Records for the exercise:

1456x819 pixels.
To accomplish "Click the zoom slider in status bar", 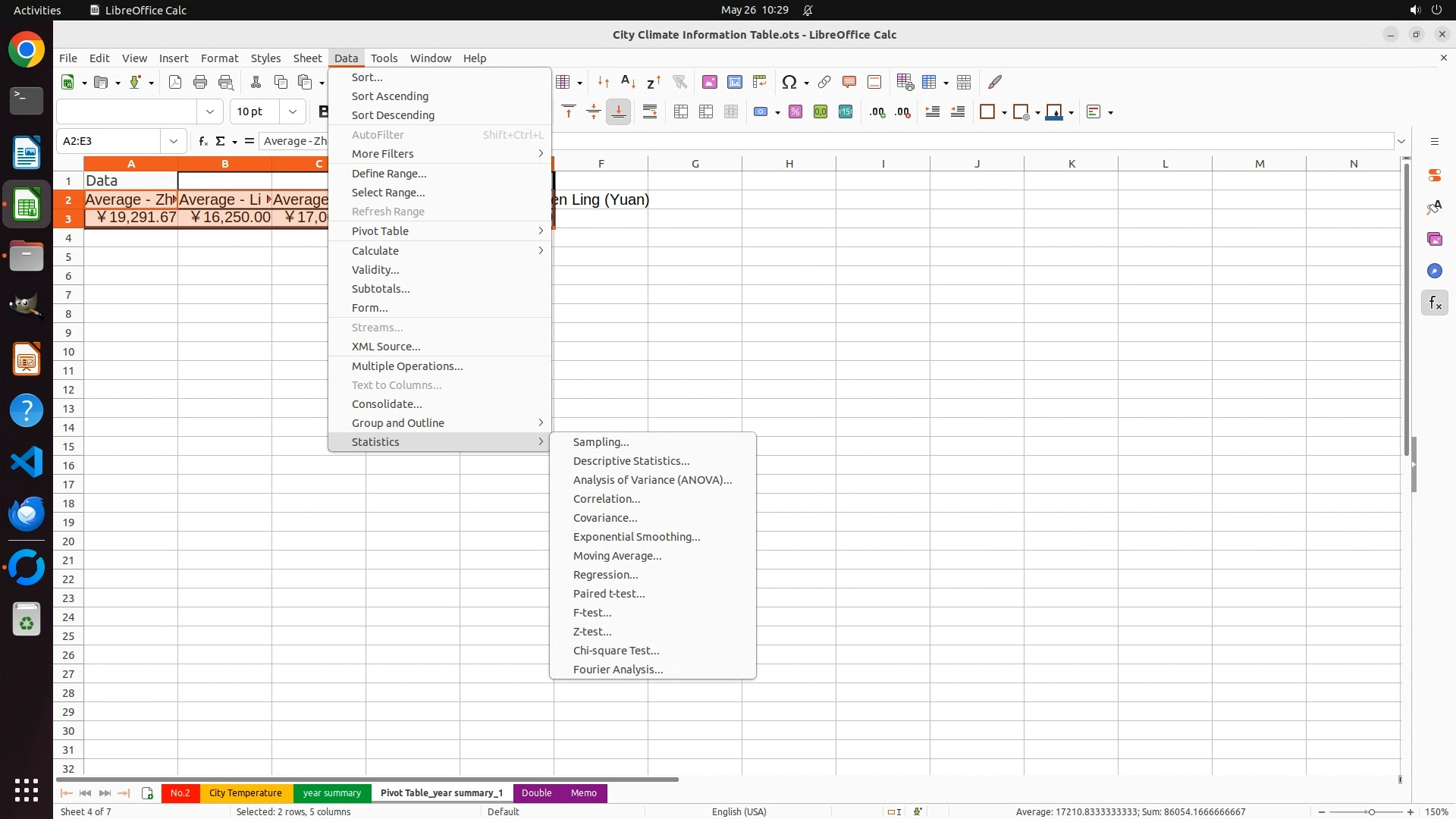I will click(1370, 812).
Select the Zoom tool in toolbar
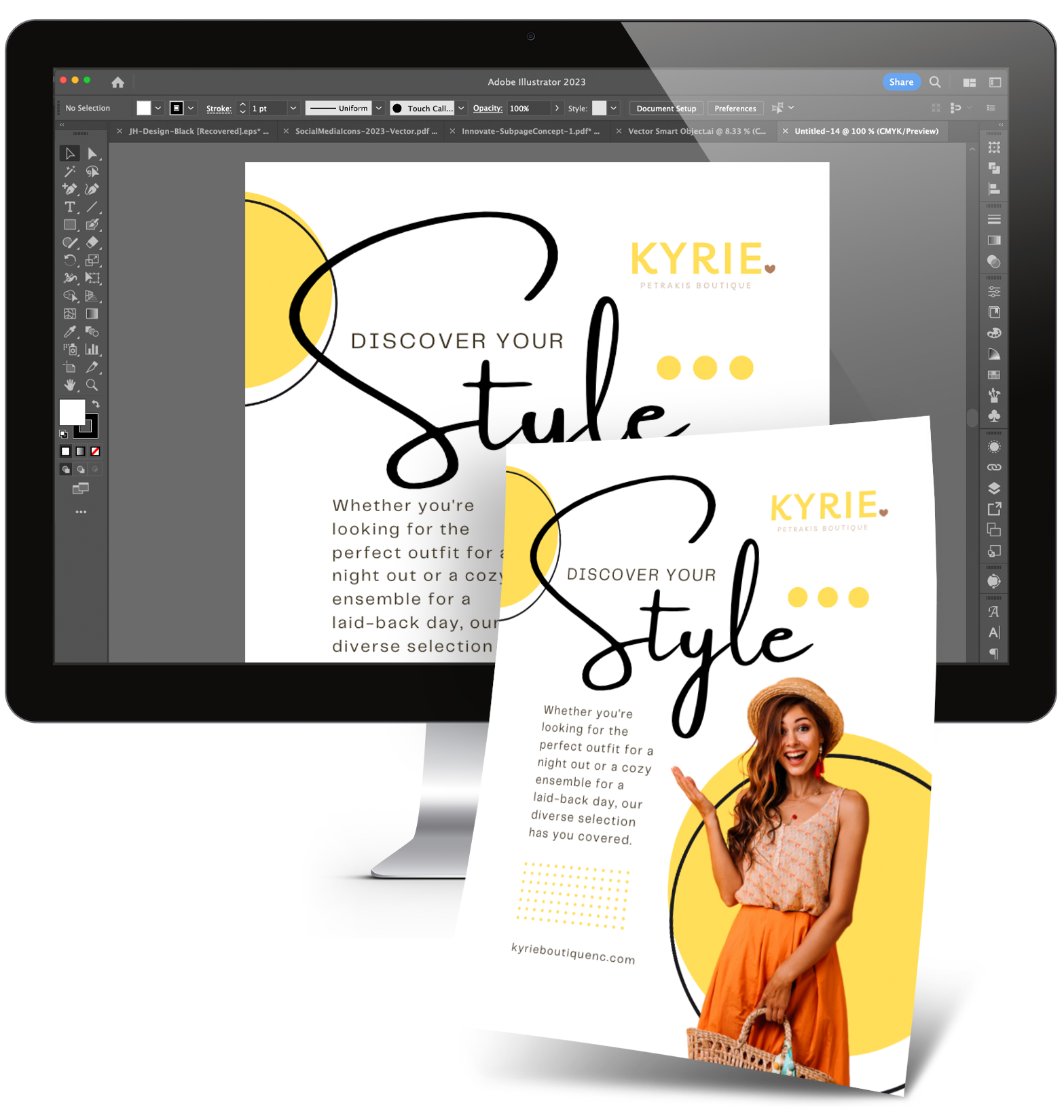 (92, 385)
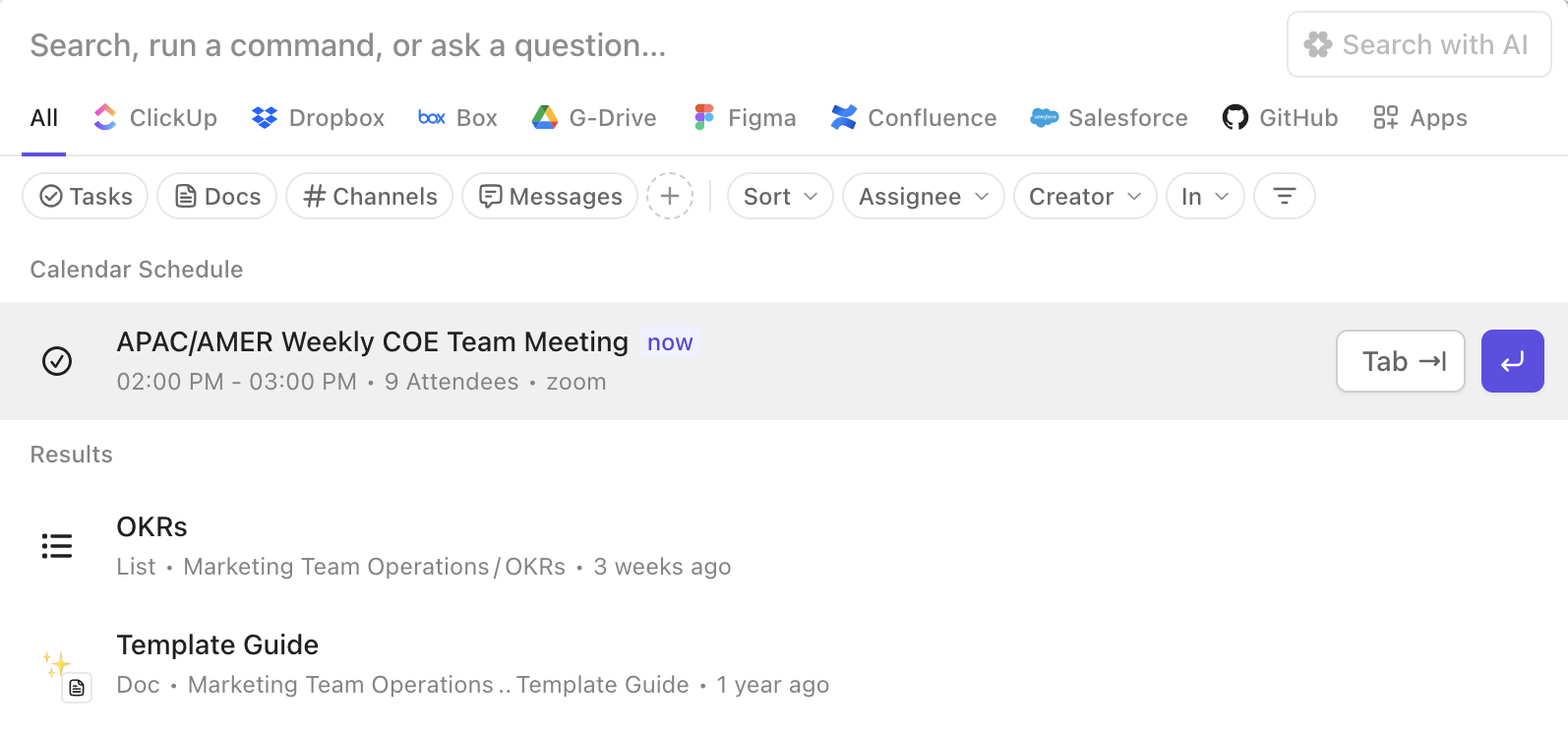Click the G-Drive triangle icon
Image resolution: width=1568 pixels, height=732 pixels.
click(x=545, y=118)
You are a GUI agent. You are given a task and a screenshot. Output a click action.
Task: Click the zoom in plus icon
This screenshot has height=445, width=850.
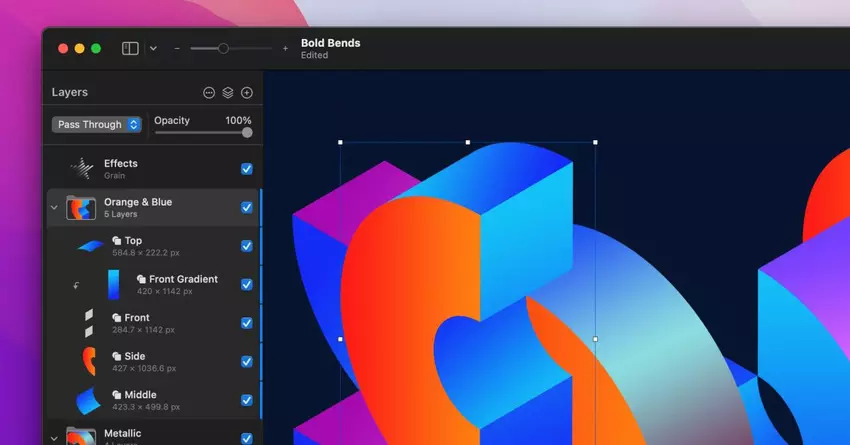[x=285, y=48]
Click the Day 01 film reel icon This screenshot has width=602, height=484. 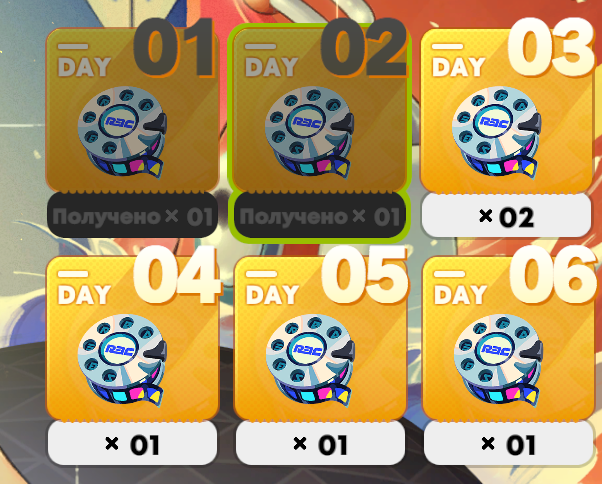click(122, 133)
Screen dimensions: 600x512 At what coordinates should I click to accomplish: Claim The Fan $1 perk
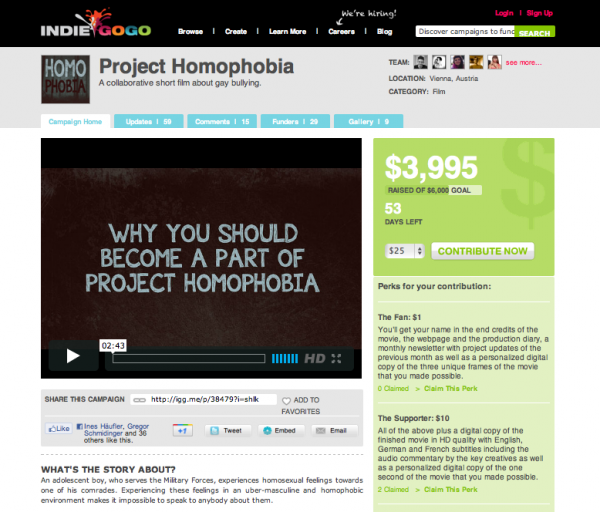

What is required: Copy the entries from the line with "Select the Zoom tool in toolbar" up to and including the line with "[x=285, y=48]". Omit the pictures from your copy.

Solution to this exercise:
Select the Zoom tool in toolbar
 (92, 385)
Click the G-Drive triangle icon
Image resolution: width=1568 pixels, height=732 pixels.
click(x=545, y=118)
You are a GUI agent. You are given a task and a screenshot. Output a click action.
Task: Click the zoom in plus icon
This screenshot has height=445, width=850.
[x=285, y=48]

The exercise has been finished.